Two months after residents from Sunny Acres caravan park claimed they were unlawfully evicted, calm has been restored after the park had a make-over.
Residents now benefit from 24-hour security by trained security guards which monitors access to the park.
Park owner, Vincent De Araujo, said the R1.7 million refurbishment included a braai and recreational
area, a play park for the children, new ablution facilities for men and women, a new kitchen fitted with stoves and washing-up facilities and prepaid electricity meters in each bungalow.
In June the Echo received calls from residents who claimed their water and electricity had been cut and they were being evicted without any notice to make space for a new residential development (“Upset over evictions,” Echo, June 7).
At the time, Mr De Araujo explained that the evictions were lawful and that residents had been given 90 days notice to evacuate their homes and the premises.
He said that due to a strong criminal element – including drug abuse, drug dealing, alcohol abuse and theft of cables -he had decided to evict certain residents.
Residents who were not involved in criminal activities would be relocated to another 4 000m2 area in the park which would be separated from the rest of the park by a brick wall, where the residential development would take place.
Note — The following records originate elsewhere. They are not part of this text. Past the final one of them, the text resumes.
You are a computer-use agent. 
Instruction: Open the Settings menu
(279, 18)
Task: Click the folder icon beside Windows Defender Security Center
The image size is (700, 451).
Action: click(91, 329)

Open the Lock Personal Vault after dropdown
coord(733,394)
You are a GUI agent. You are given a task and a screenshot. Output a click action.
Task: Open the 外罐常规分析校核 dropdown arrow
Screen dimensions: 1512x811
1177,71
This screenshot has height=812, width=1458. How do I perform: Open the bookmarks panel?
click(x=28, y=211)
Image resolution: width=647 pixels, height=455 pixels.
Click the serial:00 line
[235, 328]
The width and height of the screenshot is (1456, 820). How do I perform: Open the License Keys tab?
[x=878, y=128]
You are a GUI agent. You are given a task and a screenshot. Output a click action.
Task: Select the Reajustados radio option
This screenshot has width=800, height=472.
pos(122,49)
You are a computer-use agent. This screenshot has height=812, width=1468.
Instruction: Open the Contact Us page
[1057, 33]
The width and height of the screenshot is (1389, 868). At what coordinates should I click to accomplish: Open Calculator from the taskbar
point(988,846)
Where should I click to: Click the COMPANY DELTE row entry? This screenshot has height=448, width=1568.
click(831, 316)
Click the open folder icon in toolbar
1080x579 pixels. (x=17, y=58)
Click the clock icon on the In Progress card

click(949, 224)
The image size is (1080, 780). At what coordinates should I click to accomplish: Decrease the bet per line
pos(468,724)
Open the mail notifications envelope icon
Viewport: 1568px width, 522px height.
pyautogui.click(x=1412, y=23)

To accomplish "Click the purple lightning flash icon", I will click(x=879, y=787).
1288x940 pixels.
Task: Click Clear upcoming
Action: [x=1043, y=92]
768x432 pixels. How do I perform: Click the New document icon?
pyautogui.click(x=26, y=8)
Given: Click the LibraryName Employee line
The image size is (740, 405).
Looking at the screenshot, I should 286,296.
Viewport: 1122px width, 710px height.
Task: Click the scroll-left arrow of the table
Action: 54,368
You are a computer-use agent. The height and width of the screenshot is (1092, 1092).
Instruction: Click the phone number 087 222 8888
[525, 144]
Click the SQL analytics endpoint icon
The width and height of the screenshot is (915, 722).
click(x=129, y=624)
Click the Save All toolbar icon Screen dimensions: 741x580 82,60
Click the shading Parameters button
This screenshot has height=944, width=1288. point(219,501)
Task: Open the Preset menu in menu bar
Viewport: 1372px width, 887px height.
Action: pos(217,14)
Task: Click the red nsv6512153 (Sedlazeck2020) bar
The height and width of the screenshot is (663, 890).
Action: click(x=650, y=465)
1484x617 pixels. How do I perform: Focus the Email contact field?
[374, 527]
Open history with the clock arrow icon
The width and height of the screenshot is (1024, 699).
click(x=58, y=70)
The new area has 32 bungalows, and residents have 24-hour access to hot water in the new ablution facilities.
The kitchen and ablution facilities are lit with automatic lighting that is switched on when movement is detected in order to save electricity.
Water to the ablution facilities, kitchen and bungalows is supplied by a borehole pumping into a 5000-litre JoJo tank.
The women’s ablution block is fitted with a bath and a kiddies’ basin.
“We don’t use any municipal water at the moment,” Mr De Araujo said.
Resident Pieter Fourie and his wife, Natasha, moved over to the new area with their three children, Pieter, 6, and twins, Jessica and Mary Ann, 7, on Tuesday July 16
Mr Fourie said the ablution facilities were more hygienic and it was nice to have access to hot water all the time.
Ms Fourie said the new environment offered a safe space for her children to play and they now also had a small yard.
Mr Fourie described Mr De Araujo as “hands-on”.
“You can speak to him about anything and nothing is too much trouble,” he said.
Another resident, Anna Heeger, moved into a new bungalow on Monday July 15.
She said she was pleased with her new environment, which she described as “drug free” and said the ablution facilities were clean and they now had access to electricity.
She said the new environment was much safer for the children who could play outside without her worrying about them.